May 13, 2004 Dear Patty, Our niece, Danica, graduated from college last weekend in Kansas City surrounded by 20 members of her family and a new boyfriend on leave from the war in Iraq. She already has a job as a dental hygienist lined up in Kansas City and soon will start paying her own bills. Life gets real fast...

May 13, 2004

Dear Patty,

Our niece, Danica, graduated from college last weekend in Kansas City surrounded by 20 members of her family and a new boyfriend on leave from the war in Iraq. She already has a job as a dental hygienist lined up in Kansas City and soon will start paying her own bills. Life gets real fast.

Danica wasn't yet a teenager when DC and I got reacquainted one July night and married two months later.
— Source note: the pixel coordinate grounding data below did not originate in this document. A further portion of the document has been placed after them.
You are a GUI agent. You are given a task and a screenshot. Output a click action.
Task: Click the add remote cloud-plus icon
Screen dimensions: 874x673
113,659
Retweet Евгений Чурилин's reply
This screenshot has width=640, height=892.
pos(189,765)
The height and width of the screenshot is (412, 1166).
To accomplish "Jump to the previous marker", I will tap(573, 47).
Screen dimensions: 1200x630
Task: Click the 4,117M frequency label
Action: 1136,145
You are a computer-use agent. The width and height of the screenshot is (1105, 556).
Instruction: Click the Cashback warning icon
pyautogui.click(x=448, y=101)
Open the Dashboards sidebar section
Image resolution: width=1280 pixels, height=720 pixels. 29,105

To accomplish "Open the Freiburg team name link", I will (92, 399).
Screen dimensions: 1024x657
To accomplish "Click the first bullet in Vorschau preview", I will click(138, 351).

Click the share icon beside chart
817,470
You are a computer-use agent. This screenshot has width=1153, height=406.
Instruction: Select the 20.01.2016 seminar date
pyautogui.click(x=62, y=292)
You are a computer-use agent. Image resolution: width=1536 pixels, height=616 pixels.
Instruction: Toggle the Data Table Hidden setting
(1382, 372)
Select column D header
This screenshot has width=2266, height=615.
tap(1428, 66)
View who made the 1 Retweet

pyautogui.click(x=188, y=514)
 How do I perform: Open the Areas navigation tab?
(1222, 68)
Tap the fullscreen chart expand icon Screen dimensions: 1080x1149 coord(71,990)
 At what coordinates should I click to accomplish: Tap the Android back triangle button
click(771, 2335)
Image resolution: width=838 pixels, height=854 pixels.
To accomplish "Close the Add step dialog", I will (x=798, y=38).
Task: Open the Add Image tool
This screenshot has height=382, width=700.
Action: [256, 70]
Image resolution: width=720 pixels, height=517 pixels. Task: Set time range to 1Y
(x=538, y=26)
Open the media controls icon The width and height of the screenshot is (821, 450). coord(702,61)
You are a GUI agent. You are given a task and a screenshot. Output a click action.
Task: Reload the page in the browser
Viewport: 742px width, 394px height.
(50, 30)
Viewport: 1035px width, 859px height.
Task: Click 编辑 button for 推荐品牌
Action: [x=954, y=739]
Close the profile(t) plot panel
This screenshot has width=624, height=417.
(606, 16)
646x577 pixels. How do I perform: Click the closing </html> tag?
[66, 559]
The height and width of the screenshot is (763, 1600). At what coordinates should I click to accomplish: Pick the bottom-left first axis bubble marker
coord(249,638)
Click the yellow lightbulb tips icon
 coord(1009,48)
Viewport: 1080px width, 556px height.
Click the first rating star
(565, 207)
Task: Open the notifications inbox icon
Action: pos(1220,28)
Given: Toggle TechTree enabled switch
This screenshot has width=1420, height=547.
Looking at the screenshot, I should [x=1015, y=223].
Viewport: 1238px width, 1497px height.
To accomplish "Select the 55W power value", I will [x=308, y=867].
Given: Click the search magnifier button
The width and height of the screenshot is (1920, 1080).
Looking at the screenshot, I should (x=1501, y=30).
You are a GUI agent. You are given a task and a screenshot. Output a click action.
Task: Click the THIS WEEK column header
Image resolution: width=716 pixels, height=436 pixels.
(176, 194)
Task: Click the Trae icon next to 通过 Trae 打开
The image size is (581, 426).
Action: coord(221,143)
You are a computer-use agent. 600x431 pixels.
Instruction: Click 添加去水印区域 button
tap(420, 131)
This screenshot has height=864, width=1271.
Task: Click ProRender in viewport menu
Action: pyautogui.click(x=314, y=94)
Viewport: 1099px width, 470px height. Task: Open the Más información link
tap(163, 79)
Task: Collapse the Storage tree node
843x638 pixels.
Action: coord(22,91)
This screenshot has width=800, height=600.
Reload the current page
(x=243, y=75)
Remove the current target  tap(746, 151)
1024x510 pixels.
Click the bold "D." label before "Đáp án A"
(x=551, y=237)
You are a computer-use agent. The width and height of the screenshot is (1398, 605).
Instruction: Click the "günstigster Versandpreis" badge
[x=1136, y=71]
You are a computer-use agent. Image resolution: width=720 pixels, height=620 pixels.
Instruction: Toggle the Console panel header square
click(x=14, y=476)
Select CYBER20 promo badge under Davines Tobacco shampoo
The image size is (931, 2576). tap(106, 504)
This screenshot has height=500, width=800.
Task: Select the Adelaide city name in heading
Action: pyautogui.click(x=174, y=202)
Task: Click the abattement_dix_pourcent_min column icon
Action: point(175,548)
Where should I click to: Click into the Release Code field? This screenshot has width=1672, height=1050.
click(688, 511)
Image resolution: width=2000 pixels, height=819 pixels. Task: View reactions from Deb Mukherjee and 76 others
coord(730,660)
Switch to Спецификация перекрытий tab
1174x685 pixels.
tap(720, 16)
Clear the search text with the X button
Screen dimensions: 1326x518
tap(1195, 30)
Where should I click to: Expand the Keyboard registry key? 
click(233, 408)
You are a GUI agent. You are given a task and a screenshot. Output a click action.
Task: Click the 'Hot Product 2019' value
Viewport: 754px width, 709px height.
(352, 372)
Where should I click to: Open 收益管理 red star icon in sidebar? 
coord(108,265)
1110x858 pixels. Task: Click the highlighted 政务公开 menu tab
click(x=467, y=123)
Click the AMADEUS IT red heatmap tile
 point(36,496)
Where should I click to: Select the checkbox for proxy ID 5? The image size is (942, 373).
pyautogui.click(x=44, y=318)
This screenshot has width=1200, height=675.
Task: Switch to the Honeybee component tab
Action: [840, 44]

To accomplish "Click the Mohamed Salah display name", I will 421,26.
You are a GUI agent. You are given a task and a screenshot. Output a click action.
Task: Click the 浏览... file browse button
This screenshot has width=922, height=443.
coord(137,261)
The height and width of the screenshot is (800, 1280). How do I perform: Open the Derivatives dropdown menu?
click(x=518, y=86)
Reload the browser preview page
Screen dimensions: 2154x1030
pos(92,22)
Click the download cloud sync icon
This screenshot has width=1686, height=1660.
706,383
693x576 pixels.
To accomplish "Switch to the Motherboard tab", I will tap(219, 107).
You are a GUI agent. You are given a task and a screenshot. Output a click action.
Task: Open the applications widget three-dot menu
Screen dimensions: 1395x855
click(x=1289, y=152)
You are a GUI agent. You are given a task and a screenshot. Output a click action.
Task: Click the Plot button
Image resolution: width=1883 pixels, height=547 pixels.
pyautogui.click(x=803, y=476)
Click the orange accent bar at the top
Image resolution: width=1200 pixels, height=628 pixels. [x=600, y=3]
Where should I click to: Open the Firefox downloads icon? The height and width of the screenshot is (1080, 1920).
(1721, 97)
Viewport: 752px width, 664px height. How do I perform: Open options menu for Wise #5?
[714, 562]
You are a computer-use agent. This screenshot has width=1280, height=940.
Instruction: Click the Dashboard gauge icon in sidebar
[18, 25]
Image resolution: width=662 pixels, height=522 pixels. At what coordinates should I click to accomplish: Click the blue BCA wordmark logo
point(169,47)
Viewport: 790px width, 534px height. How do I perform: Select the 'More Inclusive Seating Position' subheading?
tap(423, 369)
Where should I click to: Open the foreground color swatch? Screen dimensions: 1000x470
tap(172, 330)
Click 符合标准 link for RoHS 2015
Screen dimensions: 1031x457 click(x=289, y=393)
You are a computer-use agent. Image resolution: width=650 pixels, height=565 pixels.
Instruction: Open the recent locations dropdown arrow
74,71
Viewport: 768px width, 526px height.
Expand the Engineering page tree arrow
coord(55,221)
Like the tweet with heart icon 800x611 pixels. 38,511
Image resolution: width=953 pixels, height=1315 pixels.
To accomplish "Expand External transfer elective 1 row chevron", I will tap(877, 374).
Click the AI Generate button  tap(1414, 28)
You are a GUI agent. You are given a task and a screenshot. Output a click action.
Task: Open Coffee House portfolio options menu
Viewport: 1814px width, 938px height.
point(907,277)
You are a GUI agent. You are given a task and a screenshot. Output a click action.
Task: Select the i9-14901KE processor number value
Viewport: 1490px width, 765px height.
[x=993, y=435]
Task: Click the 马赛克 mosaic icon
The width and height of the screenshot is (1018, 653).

But she was old enough to notice how quickly life can change.

I got to see her grow from a little girl into a lovely young woman. Her younger sisters are pretty, too. The middle one, Devon, might be more competitive than Donald Trump. She agonizes when she doesn't know the answer to a crossword puzzle clue. Her internship next semester at Disney World is intended to help her make good contacts.

Darci, the youngest, is doted on by everyone. She's a theater major who has both light and dark sides that should serve her well on the stage.

To DC, Danica's graduation felt more like a funeral. Danica's passage is one for DC as well. One by one, these nieces she lived with for a time and baby-sat are going out into the world. There is trepidation, maybe especially because in the past few years the world has greatly developed its capacity to frighten.

Will they get hurt? Will they find meaning in their lives?

The map of possibilites has no boundaries on graduation day. Maybe that was the source of DC's melancholy -- thinking about her own potentials as yet unexplored.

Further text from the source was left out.